Australia, March 31 -- New South Wales Land and Environment Court issued text of the following judgementon March 4:
1. I will proceed to an ex tempore judgment in relation to the objections to the reports of David Haskew and John Sanidas in circumstances where the experts sought to be relied upon by the applicant and second respondent are not being made available for cross-examination by the first respondent.
2. The hearing of these Class 3 proceedings commenced yesterday, Monday, 3 March 2025. The Eddie Arnott Corporation Pty Ltd, the applicant, seeks to rely upon the expert report of David Haskew, town planner, in support of its freehold claim, and the applicant and Dr Imad Arnaout, the second respondent, each seek to rely upon the expert report of John Sanidas, valuer, in support of their respective freehold and leasehold claims.
3. On Monday, 24 February 2025, at the second pre-hearing mention, the applicant and second respondent informed the Court that expert witnesses of the applicant and second respondent would not be available for cross examination. The applicant and second respondent do not propose to call either witness.

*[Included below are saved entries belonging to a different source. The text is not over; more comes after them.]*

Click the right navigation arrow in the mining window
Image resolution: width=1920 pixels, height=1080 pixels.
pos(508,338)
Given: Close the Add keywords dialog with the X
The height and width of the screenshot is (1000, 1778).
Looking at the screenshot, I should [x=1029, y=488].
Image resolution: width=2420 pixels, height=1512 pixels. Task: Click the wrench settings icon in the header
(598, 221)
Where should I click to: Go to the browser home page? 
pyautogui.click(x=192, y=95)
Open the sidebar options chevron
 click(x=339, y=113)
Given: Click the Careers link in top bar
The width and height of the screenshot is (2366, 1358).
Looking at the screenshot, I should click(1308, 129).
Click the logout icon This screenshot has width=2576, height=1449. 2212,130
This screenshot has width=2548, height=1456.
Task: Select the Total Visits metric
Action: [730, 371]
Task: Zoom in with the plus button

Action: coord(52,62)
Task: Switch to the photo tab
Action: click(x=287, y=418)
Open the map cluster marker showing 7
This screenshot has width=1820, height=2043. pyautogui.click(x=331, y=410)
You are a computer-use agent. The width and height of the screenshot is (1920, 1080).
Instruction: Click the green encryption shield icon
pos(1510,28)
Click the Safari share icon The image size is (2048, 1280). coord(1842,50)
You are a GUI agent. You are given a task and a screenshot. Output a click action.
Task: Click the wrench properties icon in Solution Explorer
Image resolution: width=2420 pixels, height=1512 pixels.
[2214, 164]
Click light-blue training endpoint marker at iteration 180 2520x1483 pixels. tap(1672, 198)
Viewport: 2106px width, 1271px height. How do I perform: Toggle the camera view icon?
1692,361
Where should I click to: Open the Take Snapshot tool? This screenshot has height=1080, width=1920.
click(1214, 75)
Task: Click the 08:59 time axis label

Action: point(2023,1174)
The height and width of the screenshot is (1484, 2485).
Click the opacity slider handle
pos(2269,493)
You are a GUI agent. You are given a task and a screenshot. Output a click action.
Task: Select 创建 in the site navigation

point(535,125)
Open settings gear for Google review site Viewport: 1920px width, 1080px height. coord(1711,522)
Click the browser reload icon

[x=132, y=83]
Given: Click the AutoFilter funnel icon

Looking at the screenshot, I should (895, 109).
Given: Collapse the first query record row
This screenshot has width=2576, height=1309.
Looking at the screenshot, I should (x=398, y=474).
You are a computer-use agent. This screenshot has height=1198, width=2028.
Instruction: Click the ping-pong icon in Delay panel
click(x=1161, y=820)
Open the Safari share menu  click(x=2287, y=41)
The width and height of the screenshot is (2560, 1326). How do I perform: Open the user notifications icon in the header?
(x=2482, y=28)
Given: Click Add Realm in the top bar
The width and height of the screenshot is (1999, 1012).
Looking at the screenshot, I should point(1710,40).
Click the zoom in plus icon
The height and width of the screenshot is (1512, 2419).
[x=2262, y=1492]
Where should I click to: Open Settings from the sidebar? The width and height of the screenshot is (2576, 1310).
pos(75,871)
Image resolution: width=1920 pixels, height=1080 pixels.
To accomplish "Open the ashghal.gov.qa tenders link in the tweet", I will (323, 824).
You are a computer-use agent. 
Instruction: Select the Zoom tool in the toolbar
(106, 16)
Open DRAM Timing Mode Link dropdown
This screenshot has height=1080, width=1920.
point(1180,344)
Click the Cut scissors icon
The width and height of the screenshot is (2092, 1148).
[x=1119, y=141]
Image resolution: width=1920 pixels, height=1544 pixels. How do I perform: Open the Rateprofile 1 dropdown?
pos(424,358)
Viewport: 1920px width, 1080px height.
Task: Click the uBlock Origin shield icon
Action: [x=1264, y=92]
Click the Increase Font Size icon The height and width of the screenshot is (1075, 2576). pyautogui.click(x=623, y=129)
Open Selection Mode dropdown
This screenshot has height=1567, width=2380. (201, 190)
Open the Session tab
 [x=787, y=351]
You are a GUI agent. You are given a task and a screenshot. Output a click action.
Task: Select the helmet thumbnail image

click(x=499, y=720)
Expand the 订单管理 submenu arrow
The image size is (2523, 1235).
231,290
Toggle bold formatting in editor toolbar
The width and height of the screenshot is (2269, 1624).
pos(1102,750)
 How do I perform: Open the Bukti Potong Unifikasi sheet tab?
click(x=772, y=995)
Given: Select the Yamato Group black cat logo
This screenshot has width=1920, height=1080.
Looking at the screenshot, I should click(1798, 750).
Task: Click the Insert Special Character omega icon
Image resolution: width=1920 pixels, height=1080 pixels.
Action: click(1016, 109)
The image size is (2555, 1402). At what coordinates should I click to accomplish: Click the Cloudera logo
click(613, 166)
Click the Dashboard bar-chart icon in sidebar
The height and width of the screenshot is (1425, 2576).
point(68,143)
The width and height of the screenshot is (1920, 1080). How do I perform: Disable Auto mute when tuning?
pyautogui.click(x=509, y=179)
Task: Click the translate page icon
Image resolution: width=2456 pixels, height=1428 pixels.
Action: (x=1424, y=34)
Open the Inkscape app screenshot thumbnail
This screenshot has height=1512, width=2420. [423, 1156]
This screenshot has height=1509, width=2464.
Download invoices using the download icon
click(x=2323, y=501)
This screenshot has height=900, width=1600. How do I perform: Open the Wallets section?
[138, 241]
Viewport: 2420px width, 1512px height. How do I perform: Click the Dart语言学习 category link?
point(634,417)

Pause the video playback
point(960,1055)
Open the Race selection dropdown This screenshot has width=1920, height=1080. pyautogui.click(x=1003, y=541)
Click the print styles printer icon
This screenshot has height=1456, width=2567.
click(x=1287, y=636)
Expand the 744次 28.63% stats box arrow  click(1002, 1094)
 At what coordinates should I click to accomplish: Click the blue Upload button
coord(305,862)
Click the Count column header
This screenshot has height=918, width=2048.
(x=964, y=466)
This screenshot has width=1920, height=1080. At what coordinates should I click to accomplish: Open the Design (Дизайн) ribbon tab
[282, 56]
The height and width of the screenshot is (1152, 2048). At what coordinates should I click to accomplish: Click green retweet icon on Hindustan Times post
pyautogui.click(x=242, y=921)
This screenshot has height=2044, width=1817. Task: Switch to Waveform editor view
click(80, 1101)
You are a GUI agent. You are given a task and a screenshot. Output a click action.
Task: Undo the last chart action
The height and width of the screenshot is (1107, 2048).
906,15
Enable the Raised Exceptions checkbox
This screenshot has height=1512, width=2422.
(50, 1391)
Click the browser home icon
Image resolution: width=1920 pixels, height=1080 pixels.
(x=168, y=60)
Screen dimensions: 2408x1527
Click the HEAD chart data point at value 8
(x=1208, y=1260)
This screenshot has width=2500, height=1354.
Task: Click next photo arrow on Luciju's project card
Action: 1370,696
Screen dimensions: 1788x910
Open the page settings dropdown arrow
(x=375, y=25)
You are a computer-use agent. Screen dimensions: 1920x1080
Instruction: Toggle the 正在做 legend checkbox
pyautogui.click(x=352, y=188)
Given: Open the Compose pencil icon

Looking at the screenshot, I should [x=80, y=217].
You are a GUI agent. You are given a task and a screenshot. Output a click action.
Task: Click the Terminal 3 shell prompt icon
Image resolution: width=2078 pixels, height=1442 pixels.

4. On Monday, 3 March 2025, Sydney Metro, the first respondent, filed submissions on the consequences of the failure of a party to call experts upon whose evidence they seek to rely for cross examination. The first respondent submitted that pursuant to r 31.29 of the Uniform Civil Procedure Rules 2005 (UCPR), the expert reports of Mr Haskew and Mr Sanidas may not be used unless the Court grants leave. If leave were granted, the first respondent submitted that it will be materially prejudiced, that directions ought be made permitting short oral evidence from the first respondent's experts, and the expert reports of Mr Haskew and Mr Sanidas should be given little weight.
Background facts
5. The background facts, as deposed to in the affidavit of Laetitia Chattat, solicitor for the first respondent, dated 3 March 2025, are relevantly as follows. On 8 October 2024, the Court listed the matter for hearing commencing 3 March 2025, and also listed the matter for a pre-hearing mention on 17 February 2025. On 28 January 2025, the first respondent wrote to Dr Arnaout giving notice of witnesses required for cross examination. On 31 January 2025, Dr Arnaout sent an email to the first respondent giving notice that Mr McDonald and Mr Masters, the first respondent's town planning and valuation experts, were required for cross examination at the hearing.
6.At a pre-hearing mention on 17 February 2025, the question of availability of expert witnesses for cross examination arose. The Court was informed that the registrar had on two occasions declined to make a direction in relation to the giving of concurrent evidence by the parties' experts at the hearing. On 20 February 2025, the first respondent sent an email to Dr Arnaout asking that he confirm in writing that Mr Haskew and Mr Sanidas would be available for cross examination. On 24 February 2025, the first respondent wrote again to Dr Arnaout asking that he confirm in writing that Mr Haskew and Mr Sanidas would be available for cross examination. On 25 February 2025, at a second pre-hearing mention, in response to an question by the Court, Dr Arnaout stated "no" and "they're not available".